Abstract
BackgroundDelirium, an acute disorder of attention and cognition, is a potentially preventable contributor to poor outcomes in older adults including future cognitive decline. The goal of this study was to determine the cognitive impact of postoperative delirium on patients who underwent hip fracture repair (HFR) over a 1‐year period. Our hypothesis was that the downstream impact of delirium may be greater among individuals who are cognitively unimpaired compared to those who have cognitive impairment at baseline.

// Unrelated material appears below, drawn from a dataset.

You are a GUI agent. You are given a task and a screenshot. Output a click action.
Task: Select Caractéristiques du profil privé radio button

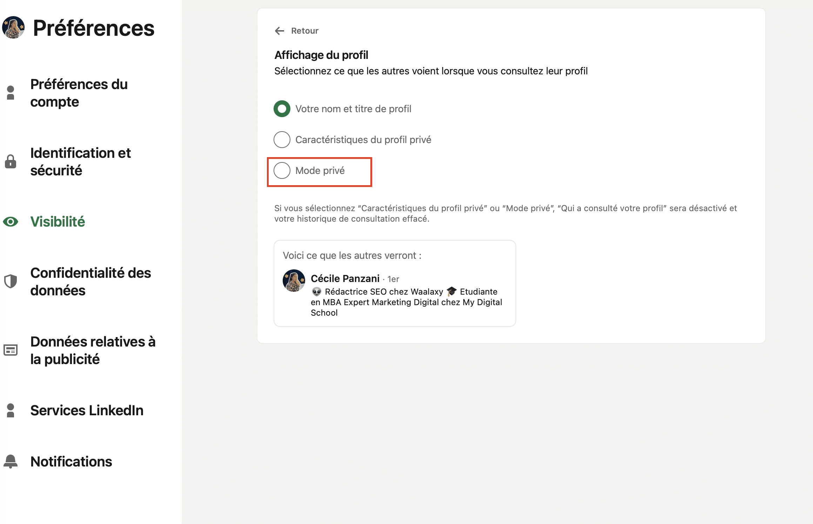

MethodCognitive assessments from 200 HFR patients enrolled in the randomized clinical trial “A Strategy to Reduce the Incidence of Postoperative Delirium in Elderly Patients” (STRIDE) were examined for cognitive changes at 1‐year after surgery. Inclusion criteria were age ≥65 and Mini‐Mental State Exam (MMSE) score ≥15. Delirium status and Clinical Dementia Rating (CDR) were adjudicated by a consensus diagnostic panel. Global CDR score was used to define subgroups. Data were analyzed using a random‐intercept linear spline model, with MMSE over time as outcome of interest; MMSE scores at baseline, 1‐month, and 1‐year were used.
ResultDelirium incidence in this cohort was 36.5%. Prior to surgery, 41% were cognitively unimpaired (CDR=0), while 58% had mild cognitive impairment or dementia (CDR>0), 2 cases were missing CDR. Baseline MMSE was 2.054 points lower for the group that experienced delirium compared to the no delirium group in the entire cohort (Figure 1). Delirium incidence was associated with rate of decline in MMSE scores in the entire cohort. Incident delirium was associated with more rapid rate of MMSE decline in the entire cohort (β=‐0.002, SE=0.001, p = 0.110) (Figure 1) and in the subgroup without cognitive impairment (CDR=0) (β=‐0.004, SE=0.002, p = 0.046) (Figure 2); but not in participants with baseline cognitive impairment (CDR>0). Greater delirium severity, measured by Delirium Rating Scale‐Revised‐98 (DRS‐R‐98), was associated with more rapid decline in MMSE only for the subgroup without cognitive impairment (β = ‐0.0004, SE=0.0001, p = 0.004).
ConclusionDelirium incidence and severity impact cognitive changes in older adults undergoing HFR, most significantly in those who are cognitively unimpaired. Results from this cohort are aligned with other studies suggesting that cognitively unimpaired individuals stand to lose the most after delirium.